- PROBLEM DETAILS: Set down again, exactly and only, the lines from the one that contains "The width and height of the screenshot is (1568, 747)." through the last line of the records below, both included, but not the pictures.

__________________________________________________

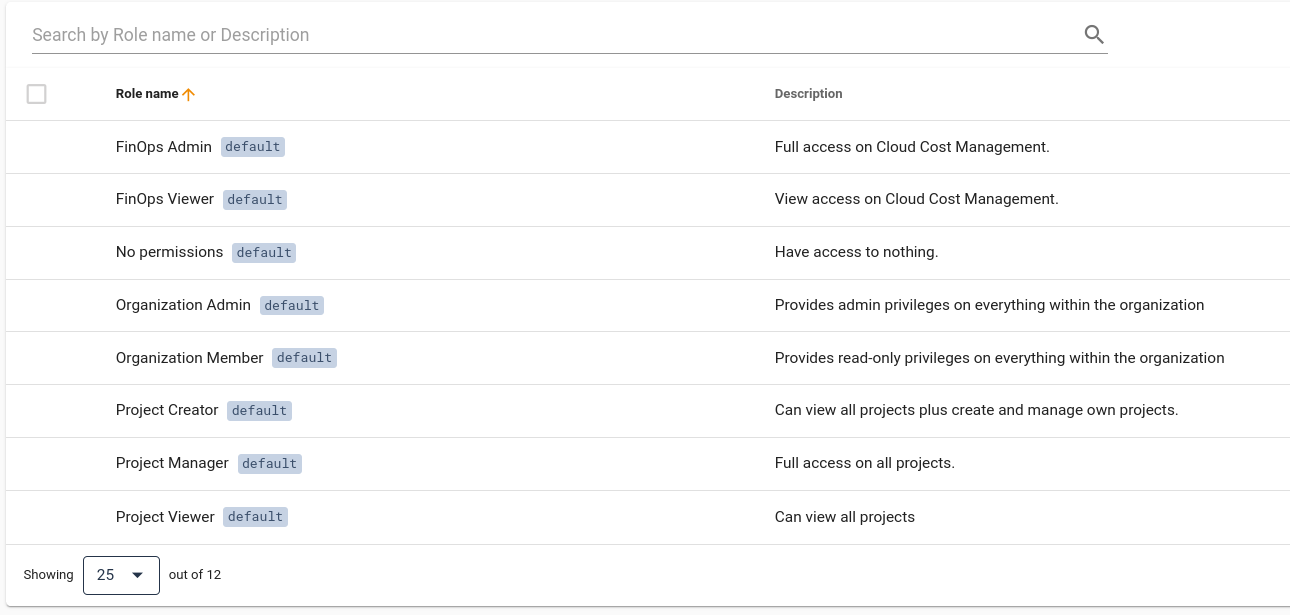Click the Search by Role name field
The width and height of the screenshot is (1290, 615).
[550, 35]
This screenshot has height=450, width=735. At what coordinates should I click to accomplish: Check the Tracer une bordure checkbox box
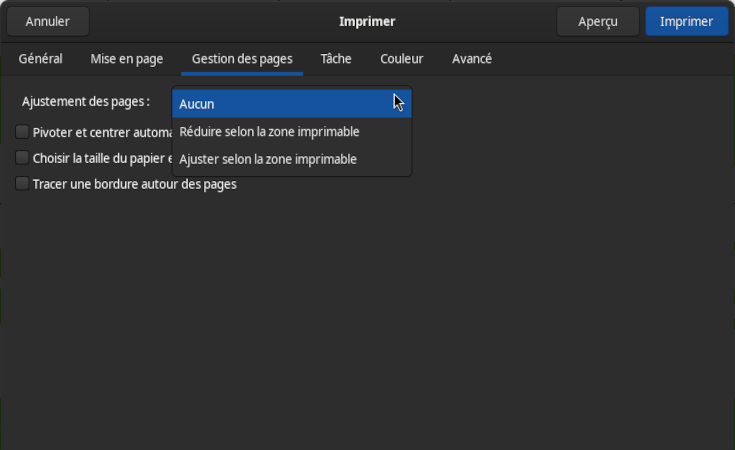click(22, 183)
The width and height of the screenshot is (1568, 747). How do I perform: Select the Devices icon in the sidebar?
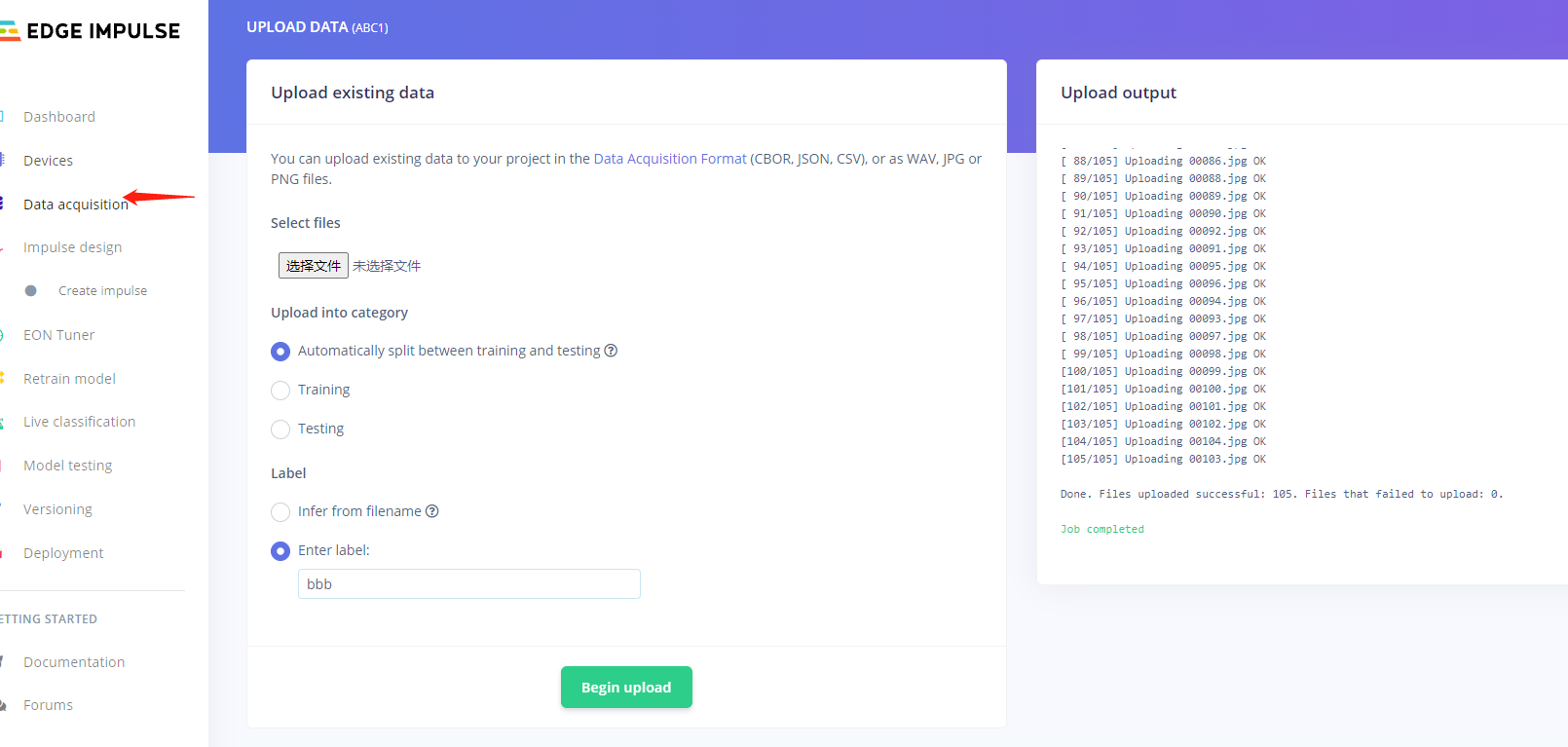point(8,160)
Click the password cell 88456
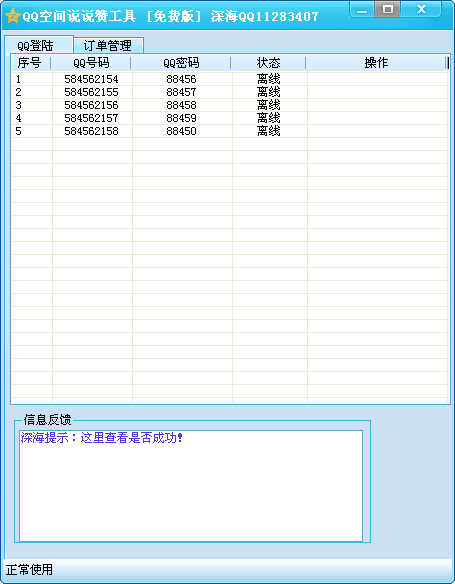This screenshot has height=584, width=455. [x=181, y=79]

__________________________________________________

- WRITTEN SOLUTION:
The width and height of the screenshot is (1568, 747). How do I perform: Select the Devices icon in the sidebar?
point(8,160)
Click the password cell 88456
This screenshot has height=584, width=455. [x=181, y=79]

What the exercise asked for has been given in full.